**What the exercise asks**
Nothing but the line containing "Open the dashboard widgets grid icon" and the lines that follow it to the end of the material below should appear in the answer, each copied exactly.

**Data for review**
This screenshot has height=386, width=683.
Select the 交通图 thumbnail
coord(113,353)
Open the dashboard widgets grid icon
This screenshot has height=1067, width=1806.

**Solution for this exercise**
Open the dashboard widgets grid icon
This screenshot has height=1067, width=1806.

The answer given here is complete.